いっそのこと、「時代の流れ」とも言うべきなのだろうか。
その考え方が取り入れられた事業が
すでに世の中にはたくさん存在していて、
そのどれもが僕の好奇心をくすぐるものであった。
具体的な例を挙げると、
1人あたりのジーンズの所有本数が世界一だと
言われるほどのジーンズ大国・オランダにて
非常にユニークな事業を展開しているブランド企業がそれである。
ブランド名を『MUD jeans(マッド・ジーンズ)』といい、なんとジーンズの"リース契約"を行っている企業である。

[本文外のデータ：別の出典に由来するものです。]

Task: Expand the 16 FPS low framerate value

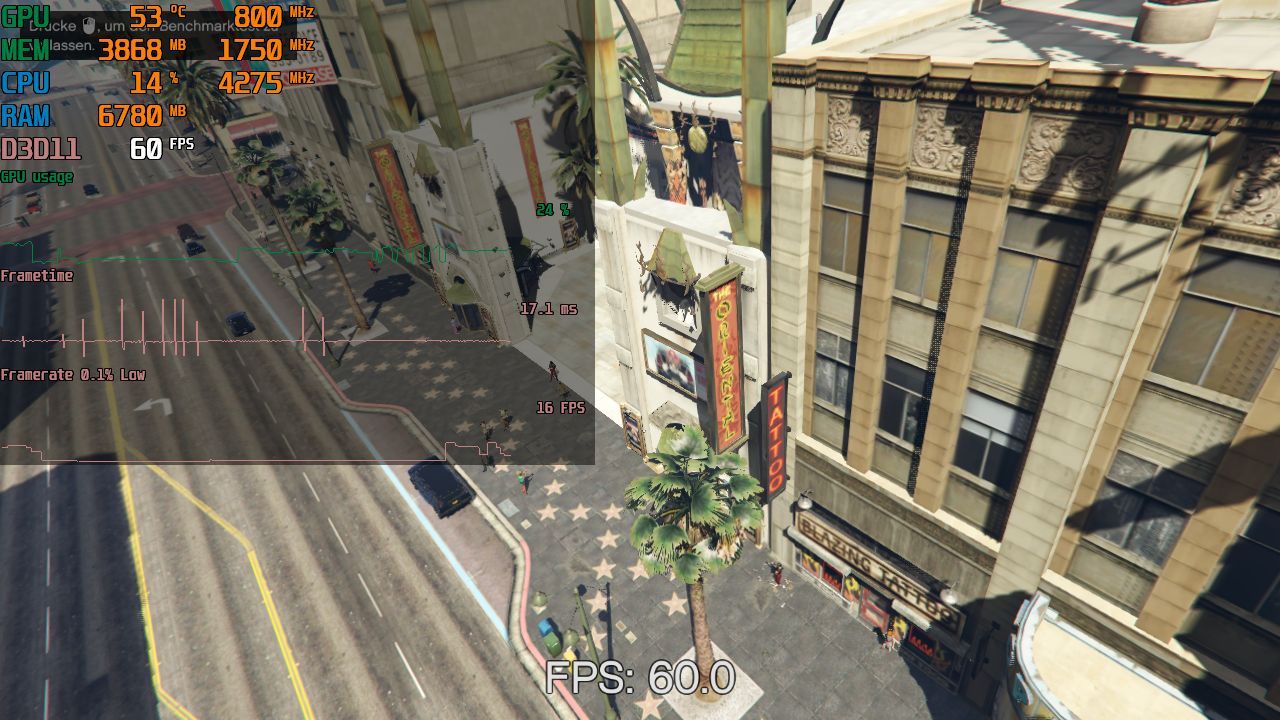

昨今、レンタカーやコーヒーメーカー等をはじめとして様々な物がレンタルサービスとして提供されている中、レンタルする対象物が「ジーンズ」となると一瞬だけ首を傾げたくなる。
上の2つのような「機械」とは違って
ジーンズは言ってしまえば単なる「生地」。
素人であれ、やろうと思えば姿形を好き放題変えたり、それを燃やしたりしていくらでも悪さができるはずだ。
しかし聞くところによると
その「レンタルジーンズ」は「『生地』の権利は企業側が保有している」という考え方に基づいてサービスが提供されており、それに付随して
サービス利用者の心を掴むための工夫がなされているそうだ。
リース期間中に無料でメンテナンスや修理のサービスが受けられるだけでなく、
リース契約終了後には、
古いジーンズを返却して別の新しいものをまた借りるか、
次回以降のレンタル時に使用できる割引券を受け取るか、
もしリース期間でそのジーンズを気に入ればそれを安値で買い取ることができる、という意外にも豊富な選択肢たちが用意されている。
正直言ってこれまでは
ただ「レンタル」するためだけにお金を払うのは
"社会活動チック"なことをさせられているかのような気持ちにしかならないものだと思っていたが
ここまで利用者に良心的なサービスならば
お金を払った後でも柔軟な選択ができるということに新たな「価値」が感じられる。
元々自分が思っていたよりも
世の中の「所有から利用」の流れは進んでおり、
まだまだ"同レベ"とは言えないものの
少しずつ「所有」ではなく「利用」することの
利点が見出されているのではないかと思った。
そして、いっそうその流れは加速していくと思うので今後どんな未来が訪れるのか、それが非常に楽しみである。
それに加えて、3年前の僕のように
「家に物を溜めまくったことによるデメリット」を遅れて盛大に被ってしまう人が1人でも減ってくれることを切に願っている。
おじいちゃんおばあちゃん
今回のこのような素晴らしい学びと気づきを与えてくれてありがとう。
そして、小さい頃から今まで
僕を大切に育ててくれて、本当にありがとう。